In recent weeks, SpaceX through xAI has secured several billion-dollar compute deals with Anthropic, Google and AI startup Reflection, which will boost the company's total revenue tied to AI.
But xAI generated just $3.2 billion in sales last year while showing a loss from operations of $6.4 billion, according to public filings. Those annual losses have ballooned from around $1.6 billion in 2024.
Tuesday's bond offering largely hinged on the strength of SpaceX's other business lines.
"The credit case is Starlink's growth and the AI segment reaching some sort of self-sufficiency path before you run out of equity," said Ross Pamphilon, chief investment officer of fixed income at Impax Asset Management, who expressed an interest in buying the SpaceX bonds. xAI, he said, is "a deeply cashflow negative entity, but you've got to look at what it's being bolted onto - a successful strong connectivity franchise in Starlink."
A long road
The $25 billion bond offering was sold in multiple tranches with coupons ranging from 5.35% to 6.65% depending on the maturity. That leads to annualized borrowing costs of around $1.5 billion.
For comparison, the $17.5 billion of junk bonds and leveraged bonds that had been on X and xAI's balance sheets - which had interest rates roughly between 9.5% to 12.5% - would have cost around $1.8 billion to service on an annual basis if the debt had still been outstanding as of earlier this year.
It took a long and winding road to get here.
Musk shocked markets by announcing a $44 billion take-private of Twitter in April of 2022 - the height of a frenzy around leveraged buyouts of technology companies. But the Federal Reserve's rate-hiking cycle tanked valuations, meaning Musk had significantly overpaid for the business. He tried to get out of the purchase but a Delaware judge forced him to close on his acquisition in October of that year.

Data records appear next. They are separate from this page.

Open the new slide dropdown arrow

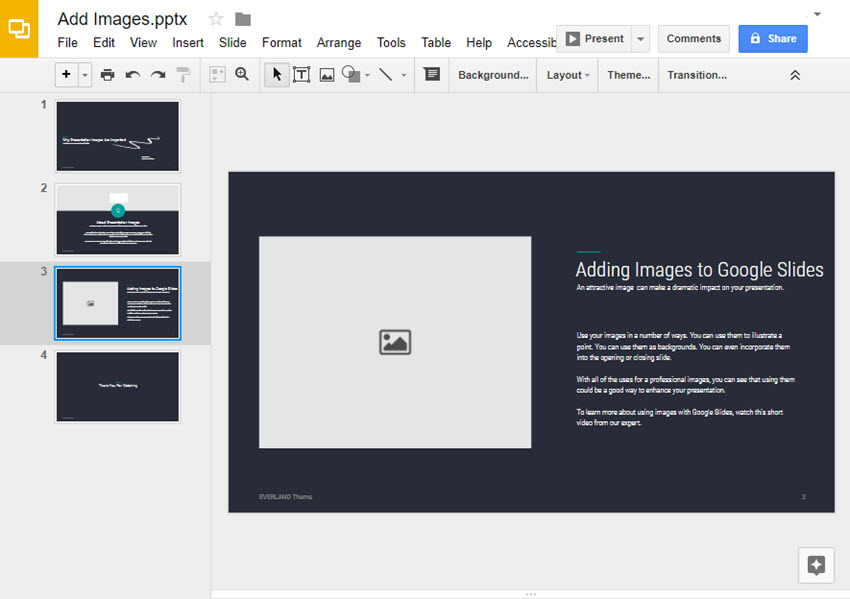tap(85, 75)
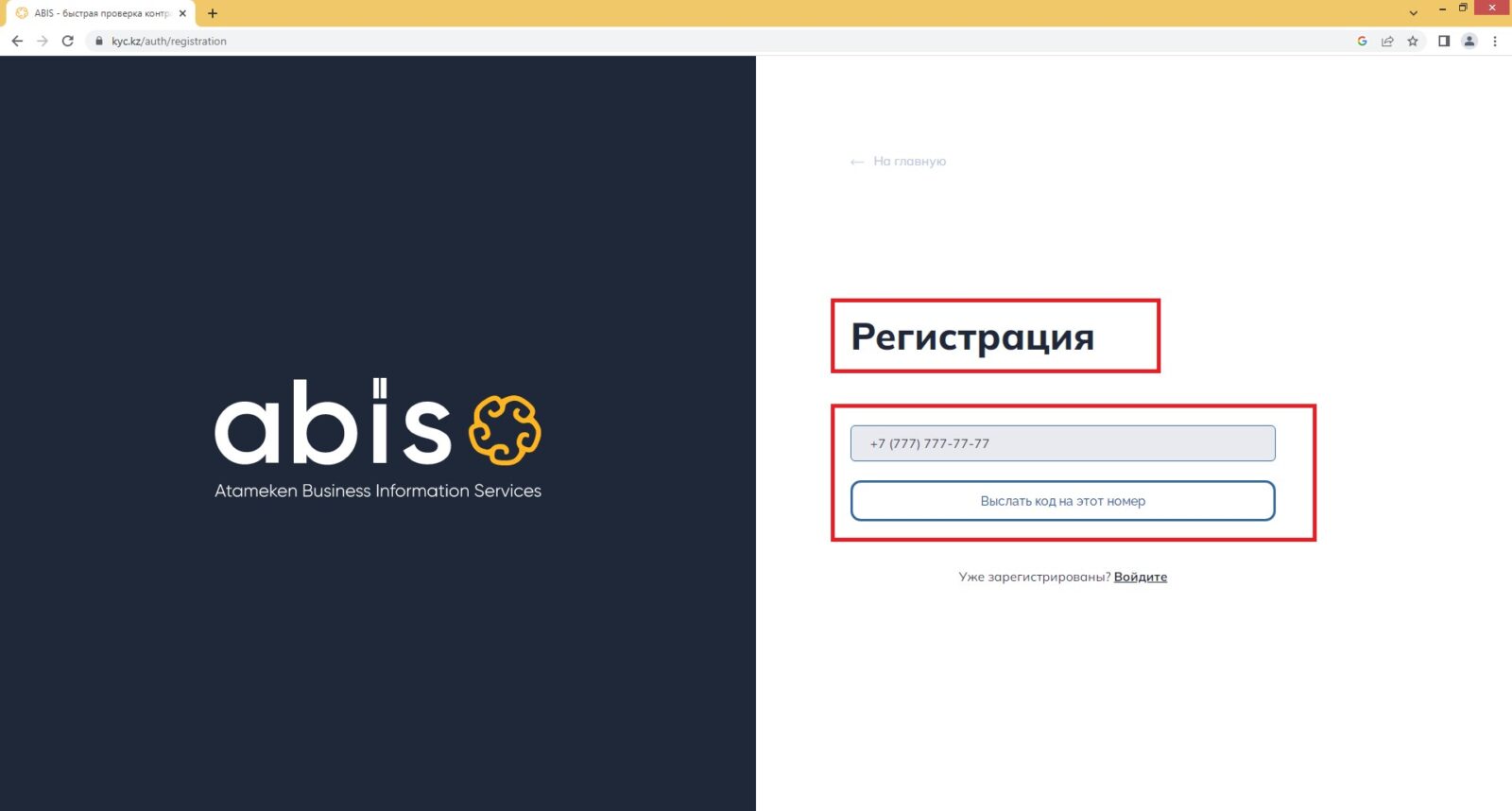The height and width of the screenshot is (811, 1512).
Task: Reload the kyc.kz registration page
Action: click(x=68, y=41)
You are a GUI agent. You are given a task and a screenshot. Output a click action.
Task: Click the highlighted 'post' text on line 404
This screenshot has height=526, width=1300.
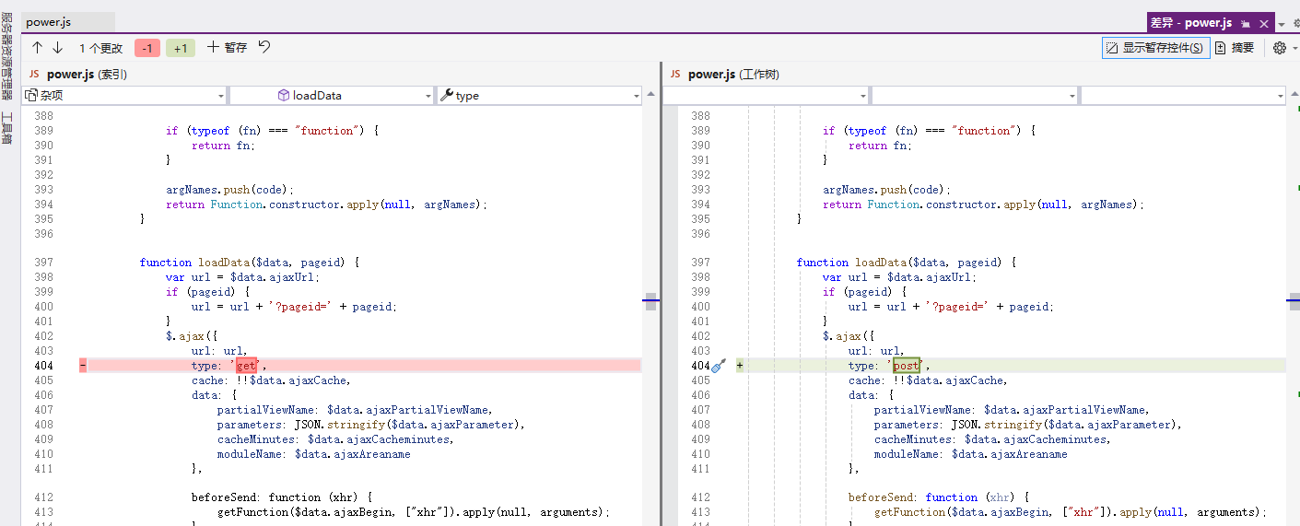pyautogui.click(x=906, y=366)
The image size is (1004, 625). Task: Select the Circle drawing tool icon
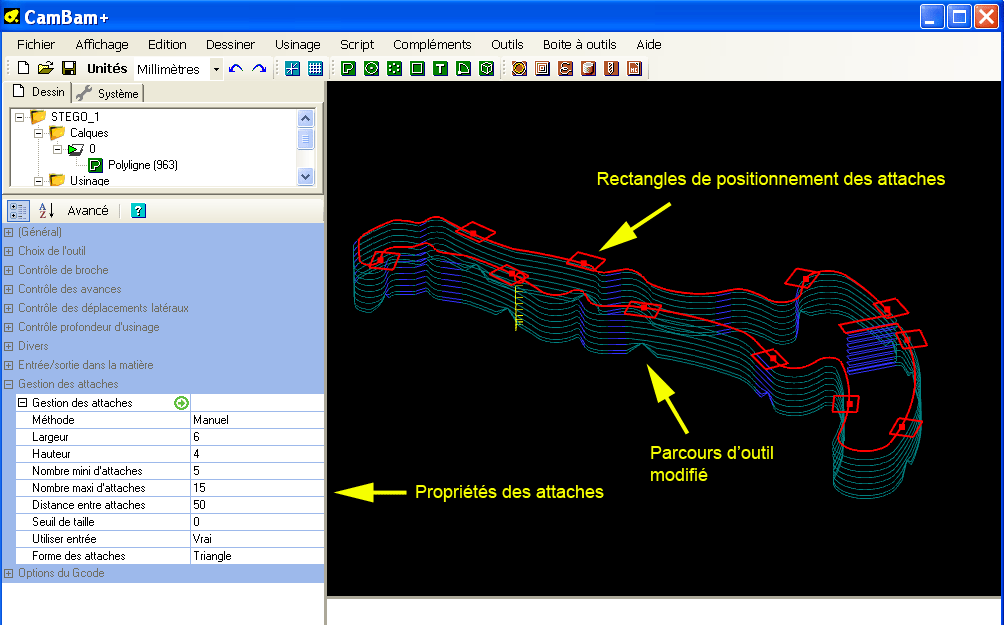tap(371, 69)
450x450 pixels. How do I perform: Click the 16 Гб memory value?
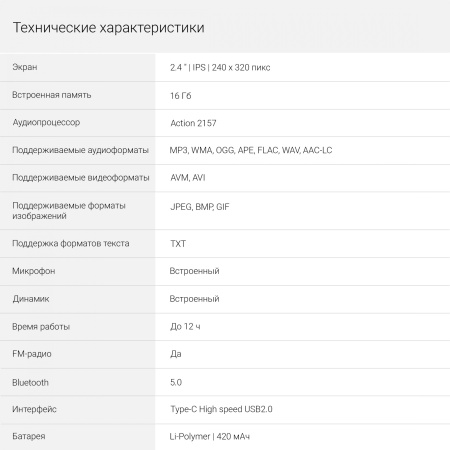point(181,96)
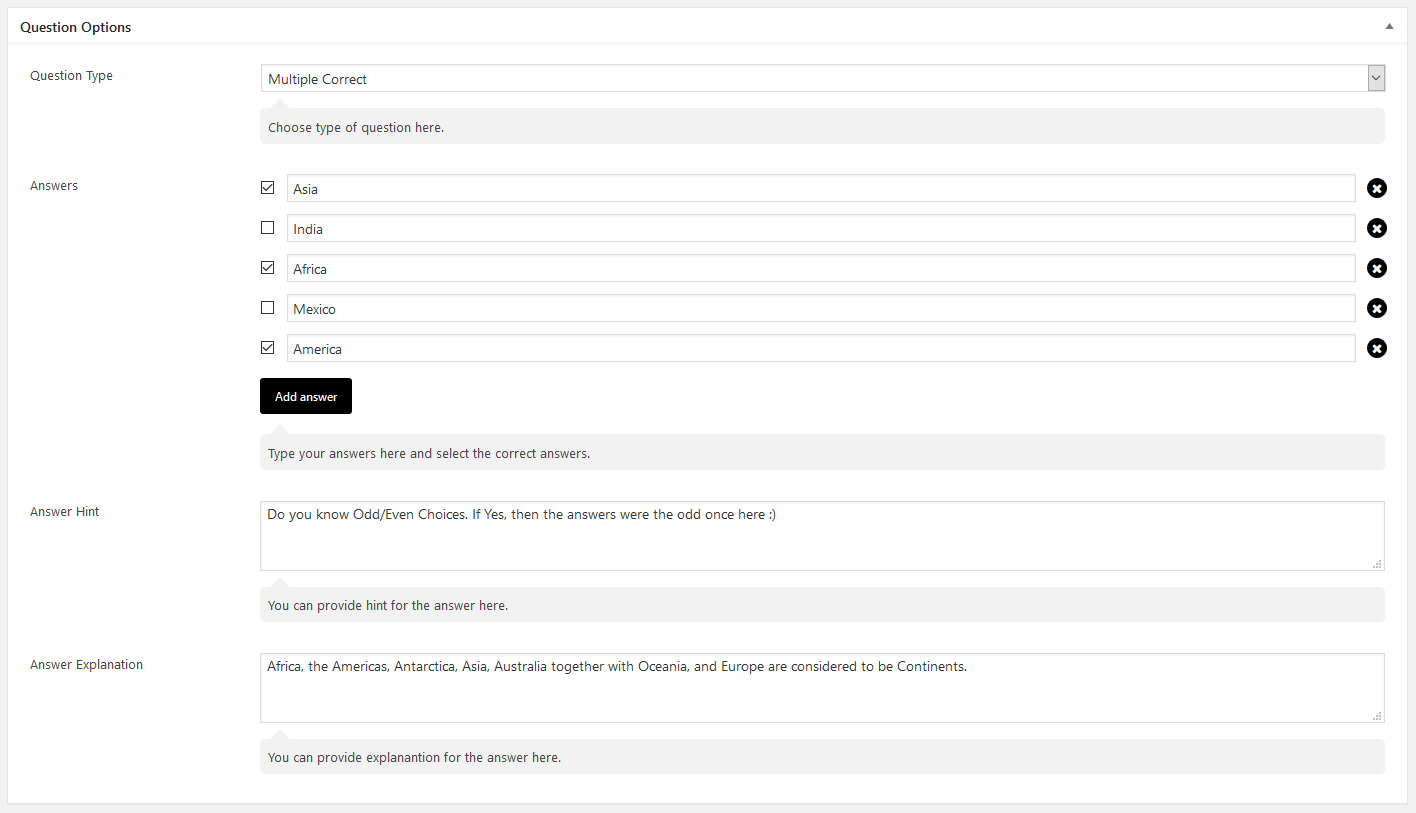Click the Add answer button
The width and height of the screenshot is (1416, 813).
[x=306, y=396]
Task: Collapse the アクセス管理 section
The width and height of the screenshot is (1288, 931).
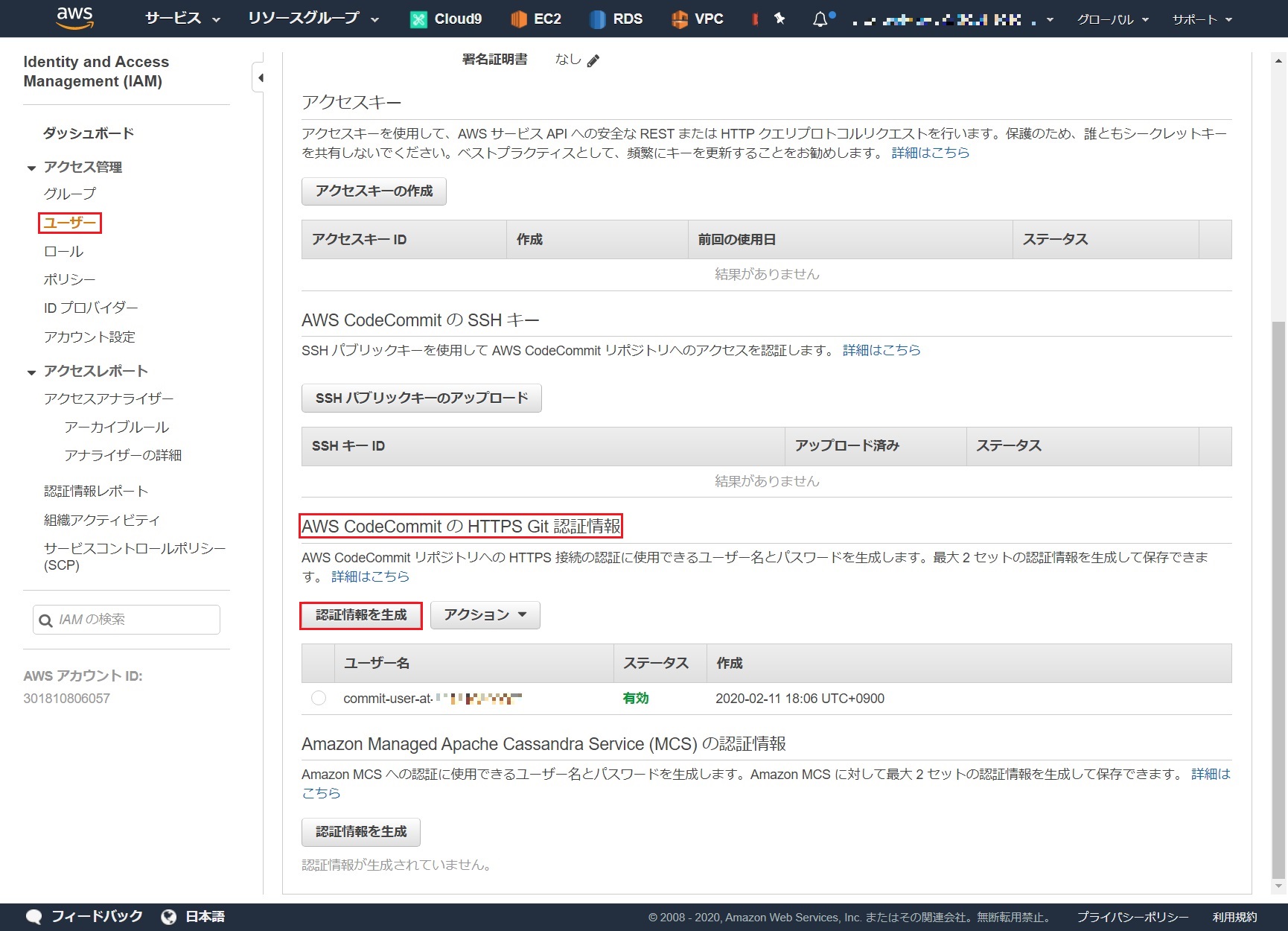Action: [31, 168]
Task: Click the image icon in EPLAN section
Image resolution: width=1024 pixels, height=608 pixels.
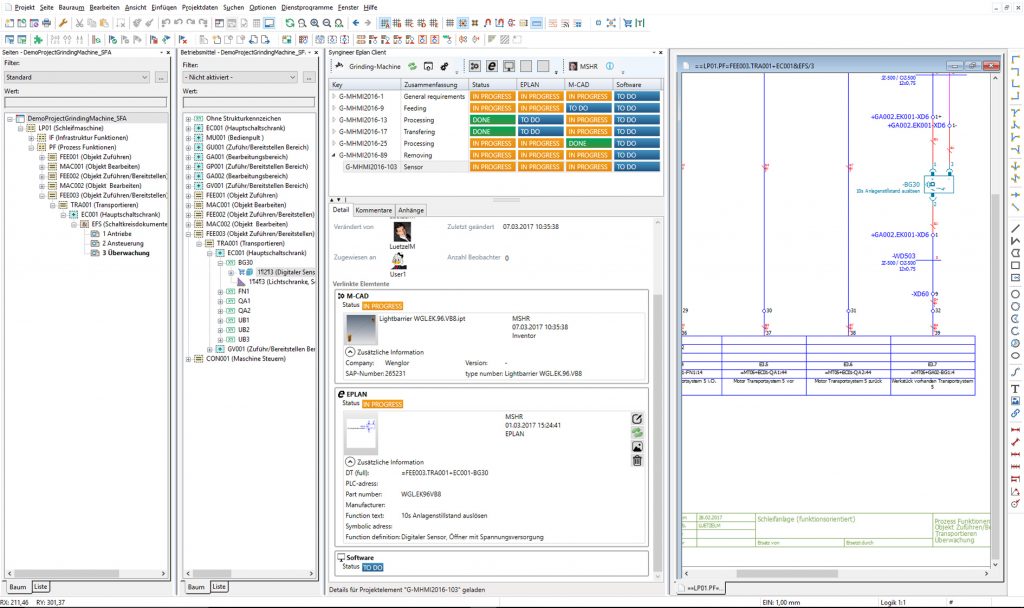Action: coord(637,446)
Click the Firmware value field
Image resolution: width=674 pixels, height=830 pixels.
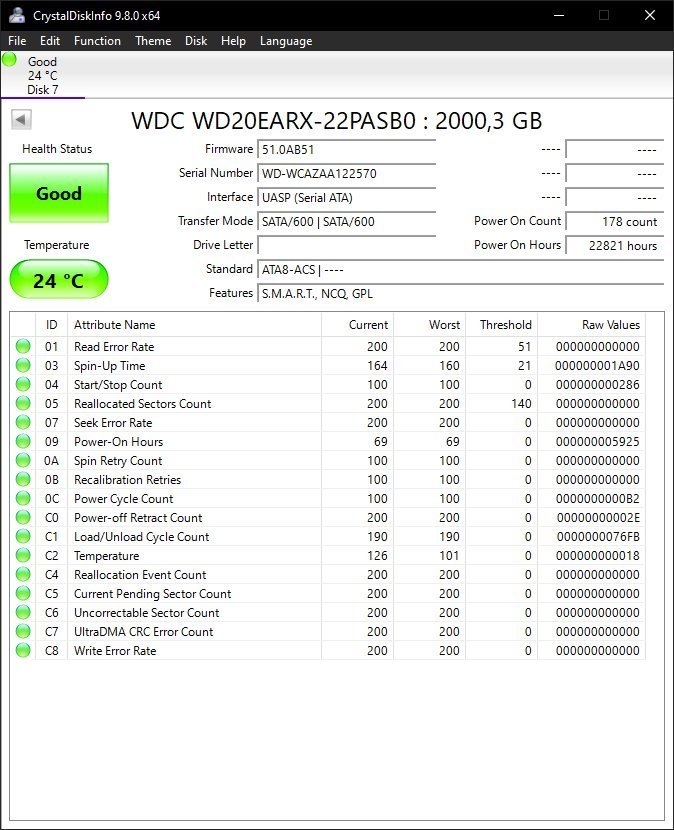pyautogui.click(x=346, y=149)
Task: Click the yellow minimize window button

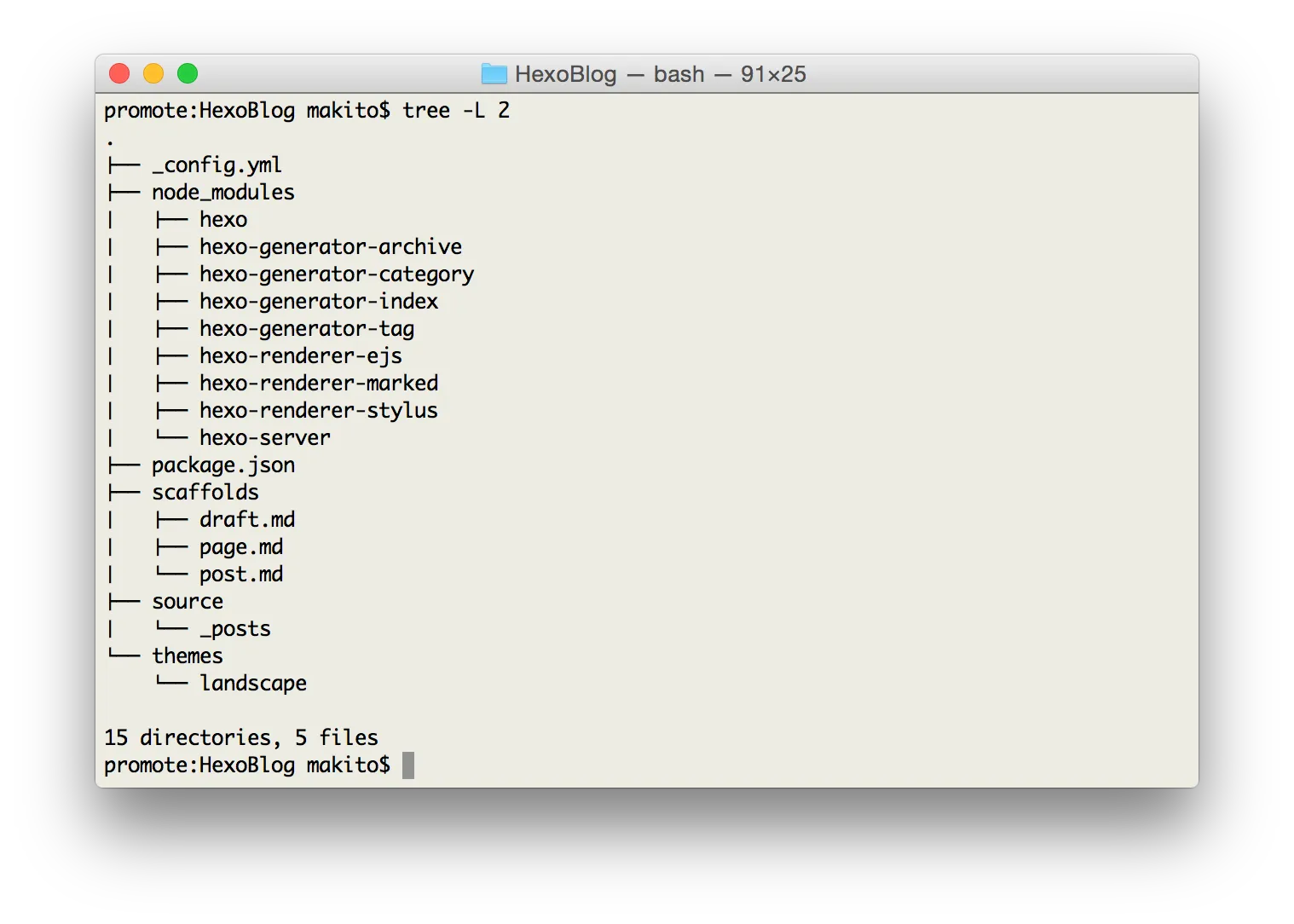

A group of banks led by Morgan Stanley had underwritten about $13 billion of debt to help finance the transaction, with plans to sell it to institutional investors in the form of junk bonds and leveraged loans. They didn't succeed due to market turbulence and elevated interest rates, and instead had to use their own balance sheets to fund the commitments, one of the biggest black eyes in Wall Street debt markets of recent memory.
The banks clipped their coupons and collected interest, which eased some of their pain. Ultimately they were able to offload the debt onto investors in early 2025 - thanks in large part to X's surprise investment in xAI, which boosted the value of the debt.
Then xAI acquired X in March of 2025, and in June of that year borrowed an additional $5 billion. When SpaceX subsequently purchased xAI in February, Morgan Stanley - which handled both companies' debt raises - told existing lenders that the debt pile was set to be paid back in full, without saying how.
That cash ultimately came from a $20 billion bridge facility that SpaceX raised from a group of banks. The short-term loan was meant to only be outstanding for up to about two years and had an effective interest rate of 4.58% as of March 31, according to regulatory documents.
SpaceX's Tuesday bond deal refinanced the bridge and can also be used for general corporate purposes.
"It's hard to even model where SpaceX is even going in the next few years," Schiffman said. "Their mission is lofty."